GIVEN RECORDS:
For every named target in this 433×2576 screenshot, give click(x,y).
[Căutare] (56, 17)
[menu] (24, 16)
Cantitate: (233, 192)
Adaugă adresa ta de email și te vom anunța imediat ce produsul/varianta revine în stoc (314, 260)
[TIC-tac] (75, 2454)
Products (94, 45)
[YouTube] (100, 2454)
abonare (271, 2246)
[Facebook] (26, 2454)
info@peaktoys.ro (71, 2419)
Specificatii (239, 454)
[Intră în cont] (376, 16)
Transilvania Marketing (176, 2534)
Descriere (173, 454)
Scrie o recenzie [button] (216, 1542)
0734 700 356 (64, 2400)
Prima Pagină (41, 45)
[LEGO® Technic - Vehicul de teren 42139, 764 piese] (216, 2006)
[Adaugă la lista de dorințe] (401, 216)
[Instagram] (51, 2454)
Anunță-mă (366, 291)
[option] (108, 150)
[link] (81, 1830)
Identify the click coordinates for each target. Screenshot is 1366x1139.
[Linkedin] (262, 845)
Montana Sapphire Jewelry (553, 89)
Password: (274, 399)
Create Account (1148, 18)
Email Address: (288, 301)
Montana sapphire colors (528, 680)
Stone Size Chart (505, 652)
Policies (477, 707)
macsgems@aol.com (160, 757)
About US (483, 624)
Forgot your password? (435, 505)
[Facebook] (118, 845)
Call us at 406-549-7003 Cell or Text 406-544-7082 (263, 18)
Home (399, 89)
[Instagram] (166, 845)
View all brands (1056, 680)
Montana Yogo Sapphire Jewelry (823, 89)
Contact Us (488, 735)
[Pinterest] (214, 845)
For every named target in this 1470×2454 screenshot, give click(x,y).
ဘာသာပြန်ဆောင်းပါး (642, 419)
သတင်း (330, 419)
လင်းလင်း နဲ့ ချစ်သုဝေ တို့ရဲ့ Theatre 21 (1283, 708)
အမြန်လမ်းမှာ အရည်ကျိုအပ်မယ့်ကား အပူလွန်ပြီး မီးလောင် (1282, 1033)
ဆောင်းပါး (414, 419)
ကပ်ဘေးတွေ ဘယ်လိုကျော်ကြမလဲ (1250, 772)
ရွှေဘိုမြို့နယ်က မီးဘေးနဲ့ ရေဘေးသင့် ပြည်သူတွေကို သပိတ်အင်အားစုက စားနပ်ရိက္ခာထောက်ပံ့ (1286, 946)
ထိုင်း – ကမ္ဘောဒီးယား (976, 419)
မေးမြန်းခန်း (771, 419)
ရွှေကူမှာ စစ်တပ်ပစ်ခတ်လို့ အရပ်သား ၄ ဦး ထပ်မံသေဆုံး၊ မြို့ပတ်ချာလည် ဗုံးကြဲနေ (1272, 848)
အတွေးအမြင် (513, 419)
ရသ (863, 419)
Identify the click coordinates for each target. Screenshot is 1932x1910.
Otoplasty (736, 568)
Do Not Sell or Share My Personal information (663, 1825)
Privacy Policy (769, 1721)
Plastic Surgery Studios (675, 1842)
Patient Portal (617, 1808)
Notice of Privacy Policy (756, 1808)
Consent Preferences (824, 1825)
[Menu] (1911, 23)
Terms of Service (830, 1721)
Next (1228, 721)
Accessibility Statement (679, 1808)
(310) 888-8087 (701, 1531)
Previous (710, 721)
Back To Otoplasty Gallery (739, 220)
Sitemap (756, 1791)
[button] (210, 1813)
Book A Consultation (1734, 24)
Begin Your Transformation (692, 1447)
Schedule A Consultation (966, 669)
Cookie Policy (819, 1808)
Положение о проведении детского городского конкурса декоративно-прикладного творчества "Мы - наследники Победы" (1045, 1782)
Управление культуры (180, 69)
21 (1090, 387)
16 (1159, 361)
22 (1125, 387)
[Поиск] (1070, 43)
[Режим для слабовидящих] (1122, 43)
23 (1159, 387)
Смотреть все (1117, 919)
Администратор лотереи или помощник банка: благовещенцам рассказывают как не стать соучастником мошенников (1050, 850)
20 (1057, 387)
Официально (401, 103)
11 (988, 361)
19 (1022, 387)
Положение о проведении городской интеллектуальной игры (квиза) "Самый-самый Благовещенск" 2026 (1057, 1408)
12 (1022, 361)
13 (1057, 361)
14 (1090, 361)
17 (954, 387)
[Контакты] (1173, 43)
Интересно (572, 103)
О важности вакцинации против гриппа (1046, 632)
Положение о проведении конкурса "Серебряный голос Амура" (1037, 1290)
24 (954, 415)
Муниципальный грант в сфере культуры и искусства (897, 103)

TO DO:
Of the lines above, retype only those from the line containing "Официально (401, 103)" through the line containing "О важности вакцинации", including both, exactly.

THE COMPLETED TASK:
Официально (401, 103)
11 (988, 361)
19 (1022, 387)
Положение о проведении городской интеллектуальной игры (квиза) "Самый-самый Благовещенск" 2026 (1057, 1408)
12 (1022, 361)
13 (1057, 361)
14 (1090, 361)
17 (954, 387)
[Контакты] (1173, 43)
Интересно (572, 103)
О важности вакцинации против гриппа (1046, 632)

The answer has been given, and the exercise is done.